Osteoclast in CRPS: an alleged guilty fully acquitted.

Abstract

Contrary to popular belief, a recent study did not show increased osteoclastic activity in acute complex regional pain syndrome. Conversely, osteoblastic activity seems to be enhanced. The real meaning of diagnostic tools needs to be reassessed. Therefore, bisphosphonates act through mechanisms of action different from their anti-osteoclastic effect.

Introduction: Bone tissue involvement is a widely acknowledged event in the course of complex regional pain syndrome (CRPS), and it is invariably depicted as "high turnover osteoporosis." This statement needs to be revised in light of a recent biochemical study on bone turnover markers and regulators in patients with early CRPS.

Methods: The real meaning of the findings arising from biochemical, radiological, and histopathological studies and the possible mechanism of action of parenteral bisphosphonates have been reviewed according to the bone metabolism derangement specific to this disease.

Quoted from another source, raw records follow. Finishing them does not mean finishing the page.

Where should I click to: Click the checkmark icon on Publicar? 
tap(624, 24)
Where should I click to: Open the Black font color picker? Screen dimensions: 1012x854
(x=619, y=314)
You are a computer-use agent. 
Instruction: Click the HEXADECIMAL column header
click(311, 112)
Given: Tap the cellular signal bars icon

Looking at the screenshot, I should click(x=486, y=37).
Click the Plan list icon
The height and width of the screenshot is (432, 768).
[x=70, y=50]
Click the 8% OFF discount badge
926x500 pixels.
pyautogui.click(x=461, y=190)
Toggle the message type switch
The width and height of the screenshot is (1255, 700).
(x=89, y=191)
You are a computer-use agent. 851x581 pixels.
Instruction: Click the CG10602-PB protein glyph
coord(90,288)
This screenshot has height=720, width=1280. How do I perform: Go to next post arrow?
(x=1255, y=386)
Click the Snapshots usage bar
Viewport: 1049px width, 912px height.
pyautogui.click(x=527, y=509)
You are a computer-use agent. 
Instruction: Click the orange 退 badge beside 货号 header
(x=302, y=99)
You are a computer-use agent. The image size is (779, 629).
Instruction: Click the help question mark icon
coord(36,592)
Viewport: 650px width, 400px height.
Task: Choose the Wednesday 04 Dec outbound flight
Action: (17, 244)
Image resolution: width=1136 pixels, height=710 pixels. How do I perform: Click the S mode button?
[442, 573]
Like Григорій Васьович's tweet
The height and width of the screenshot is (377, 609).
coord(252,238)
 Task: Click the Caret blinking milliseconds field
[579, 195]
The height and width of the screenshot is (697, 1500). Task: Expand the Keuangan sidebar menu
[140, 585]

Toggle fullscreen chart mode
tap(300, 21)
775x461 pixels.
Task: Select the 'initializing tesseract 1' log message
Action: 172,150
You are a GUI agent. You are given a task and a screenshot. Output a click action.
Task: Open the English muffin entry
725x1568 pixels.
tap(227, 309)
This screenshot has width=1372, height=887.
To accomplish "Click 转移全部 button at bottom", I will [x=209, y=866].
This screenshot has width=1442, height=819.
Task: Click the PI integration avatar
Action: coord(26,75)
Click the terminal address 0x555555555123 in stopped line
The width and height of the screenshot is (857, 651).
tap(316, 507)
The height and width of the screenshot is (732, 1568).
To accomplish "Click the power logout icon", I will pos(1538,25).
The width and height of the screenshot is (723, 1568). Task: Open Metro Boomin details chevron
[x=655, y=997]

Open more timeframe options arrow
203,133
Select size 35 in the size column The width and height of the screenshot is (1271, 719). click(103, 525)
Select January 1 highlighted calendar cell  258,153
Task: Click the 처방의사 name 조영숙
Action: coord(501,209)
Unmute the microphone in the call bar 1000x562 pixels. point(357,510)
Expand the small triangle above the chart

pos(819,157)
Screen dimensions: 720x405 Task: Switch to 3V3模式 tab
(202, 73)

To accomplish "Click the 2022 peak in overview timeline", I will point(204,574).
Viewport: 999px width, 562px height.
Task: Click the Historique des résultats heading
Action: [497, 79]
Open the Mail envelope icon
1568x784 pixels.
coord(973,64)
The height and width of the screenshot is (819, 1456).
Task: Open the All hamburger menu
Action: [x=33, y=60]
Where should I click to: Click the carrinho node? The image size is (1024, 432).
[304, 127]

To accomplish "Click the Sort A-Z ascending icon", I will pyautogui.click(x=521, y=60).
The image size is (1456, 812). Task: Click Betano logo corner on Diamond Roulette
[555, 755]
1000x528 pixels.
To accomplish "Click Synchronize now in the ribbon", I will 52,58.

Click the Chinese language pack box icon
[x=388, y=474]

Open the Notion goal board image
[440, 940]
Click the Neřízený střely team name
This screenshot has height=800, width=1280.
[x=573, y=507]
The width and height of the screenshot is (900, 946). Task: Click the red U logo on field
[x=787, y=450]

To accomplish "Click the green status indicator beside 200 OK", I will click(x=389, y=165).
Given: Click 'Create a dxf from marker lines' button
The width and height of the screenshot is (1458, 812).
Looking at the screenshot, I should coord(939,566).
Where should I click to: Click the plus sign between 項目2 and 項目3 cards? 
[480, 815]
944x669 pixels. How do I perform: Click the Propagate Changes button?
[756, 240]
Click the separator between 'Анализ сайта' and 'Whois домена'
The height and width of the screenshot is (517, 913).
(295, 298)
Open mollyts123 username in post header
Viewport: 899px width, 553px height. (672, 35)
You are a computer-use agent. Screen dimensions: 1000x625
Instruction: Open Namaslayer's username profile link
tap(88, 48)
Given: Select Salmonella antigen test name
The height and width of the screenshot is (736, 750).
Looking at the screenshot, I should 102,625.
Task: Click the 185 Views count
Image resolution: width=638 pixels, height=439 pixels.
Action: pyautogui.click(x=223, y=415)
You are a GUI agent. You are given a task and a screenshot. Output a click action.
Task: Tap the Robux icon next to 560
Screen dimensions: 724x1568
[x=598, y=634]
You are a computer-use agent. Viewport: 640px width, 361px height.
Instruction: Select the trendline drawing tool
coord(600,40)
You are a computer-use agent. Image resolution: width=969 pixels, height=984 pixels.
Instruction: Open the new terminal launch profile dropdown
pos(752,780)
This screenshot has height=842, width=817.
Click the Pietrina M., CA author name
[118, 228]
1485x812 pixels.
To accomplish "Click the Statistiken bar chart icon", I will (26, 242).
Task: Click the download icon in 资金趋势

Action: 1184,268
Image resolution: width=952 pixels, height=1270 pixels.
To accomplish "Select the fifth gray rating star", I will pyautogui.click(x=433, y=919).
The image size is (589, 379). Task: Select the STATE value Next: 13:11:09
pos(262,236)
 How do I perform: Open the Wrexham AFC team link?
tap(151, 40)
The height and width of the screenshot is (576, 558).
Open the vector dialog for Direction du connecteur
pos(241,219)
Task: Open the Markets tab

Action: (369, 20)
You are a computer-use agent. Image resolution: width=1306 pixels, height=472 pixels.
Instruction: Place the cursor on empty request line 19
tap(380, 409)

Results: Consistent with the results of the recent biochemical study, no reliable data emerge from diagnostic studies sustaining an increased osteoclastic activity. Conversely, osteoblastic activity seems to be enhanced for an increased Wnt signaling due to lower levels of Sclerostin and Dickkopf-1. These results may provide a different and alternative interpretation of previous diagnostic and therapeutic studies.

Conclusions: For the emerging role of bone in CRPS pathogenesis, these remarks could be useful for improving knowledge of the pathophysiology of the disease.